Plus personne ne s’intéresse aux régions, aux programmes des candidats, à ce que pourront être ces exécutifs locaux. Nous ne pensons déjà plus qu’à la prochaine échéance, la présidentielle de 2017. Nous voulons savoir donc s’il est bien confirmé que Marine Le Pen l’emportera au premier tour et si, éventuellement, elle aura une chance de l’emporter au second ; si Hollande qui caracole maintenant dans les sondages (grâce aux attentats) pourra vraiment se présenter, même s’il est plus que vraisemblable qu’il n’aura pas réussi à inverser la courbe du chômage d’ici là, alors qu’il avait pourtant conditionné officiellement cette candidature à cette inversion ; si Nicolas Sarkozy qui devait faire des étincelles en reprenant en main et en métamorphosant l’UMP sera le mieux placé pour gagner, l’année prochaine, la bataille de la primaire de la droite et du centre.

Les résultats de demain soir seront évidemment plus parlants que tous les sondages. Après nous avoir raconté, en début de semaine, que finalement le Front National n’emporterait aucune des quatre régions dans lesquelles il s’était particulièrement illustré, ces mêmes sondages nous disent, depuis hier soir, que tout se jouera « sur un fil ».

Mais, quoi qu’il en soit, on sait déjà que Marine Le Pen -que le FN remporte ou non une, deux, trois ou quatre région(s) alors qu’il était arrivé en tête dans six régions-, sortira en grande victorieuse de ces régionales puisqu’elle aura réussi à faire de son parti « le premier parti de France », avant toutes les magouilles et mariages contre-nature de l’entre-deux tours.

On sait aussi déjà que la gauche aura relativement limité les dégâts et que ce ne sera pas la Berezina annoncée (et méritée). Aux dernières régionales, l’UMP, au pouvoir, n’avait pu sauver qu’une seule région, l’Alsace. Cette fois, le PS, au pouvoir, en sauvera au moins deux, la Bretagne et l’Aquitaine, voire plus. Cela dit, ni Hollande, ni Valls ne pourront triompher. Au passage, on observera que, comme prévu, les « alliés » du PS, Ecologistes et Front de gauche, se sont effondrés et sont en voie de disparition, avec 6,81% pour les premiers et 4,15% pour les seconds.

Reste le cas de Sarkozy. Mais pour lui il faut vraiment attendre demain soir. Il aura sans aucun doute l’Auvergne et les Pays de Loire mais aura-t-il aussi, grâce au retrait du PS, le Nord et Paca et, grâce à Valérie Pécresse et au sectarisme maladroit de Bartolone, l’Ile-de-France ? L’ancien président est donc, plus encore que les autres, sur un fil. Et on peut faire confiance à ses « compagnons », Juppé, Fillon, Le Maire et les autres, pour ne pas le ménager car la primaire de la droite et du centre a déjà commencé et les poignards sortiront dès lundi, à l’aube.

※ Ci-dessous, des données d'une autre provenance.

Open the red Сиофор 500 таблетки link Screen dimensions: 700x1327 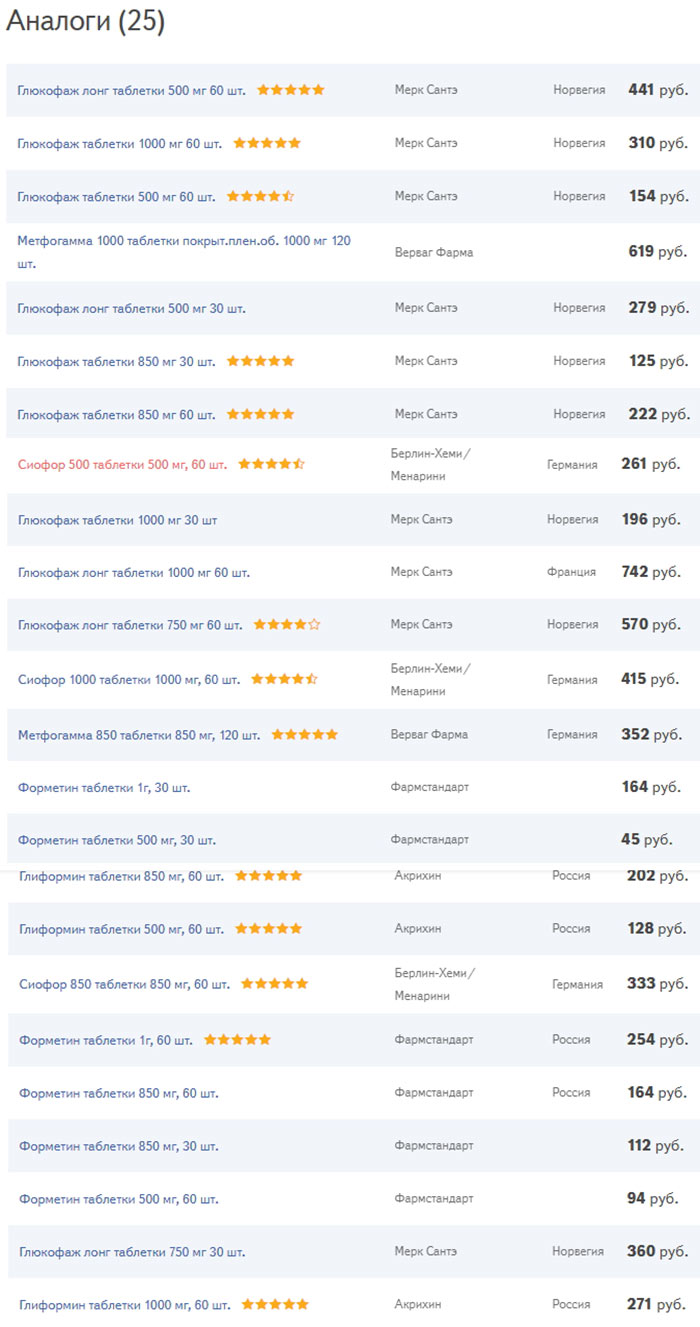pos(122,465)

En fait ce seront bien les 50,09% d’inscrits s’étant abstenus dimanche dernier qui départageront les concurrents. (Notons que l’abstention se calcule sur le nombre des inscrits, 45.299.336, et non pas sur le nombre des Français en âge de voter. Or un grand nombre de nos compatriotes ne prennent même plus pris la peine de s’inscrire).

Le Premier ministre ayant eu l’impudeur pour ne pas dire l’irresponsabilité d’affirmer qu’une victoire du FN provoquerait « une guerre civile » (sic !!), il va être intéressant de voir si les abstentionnistes vont se précipiter vers les urnes pour « sauver la République » et lui épargner cette « guerre civile » ou si, au contraire, s’apercevant que, cette fois, le FN pourrait l’emporter dans certaines régions, ils vont vouloir donner un coup de pouce à Marine Le Pen.

Il faudra aussi tenter de voir si les électeurs de gauche « obéiront » aux injonctions de Valls et voteront comme un seul homme pour la droite dans le Nord Pas de Calais Picardie, en Provence Alpes Côte d’Azur et en Alsace Lorraine Champagne Ardennes. Rien n’est moins sûr.

Bref, on le voit, rien n’est encore joué, même s’il y a déjà des vainqueurs (au FN) et des vaincus (les autres parmi lesquels on peut mettre au premier rang Valls et sa « guerre civile »).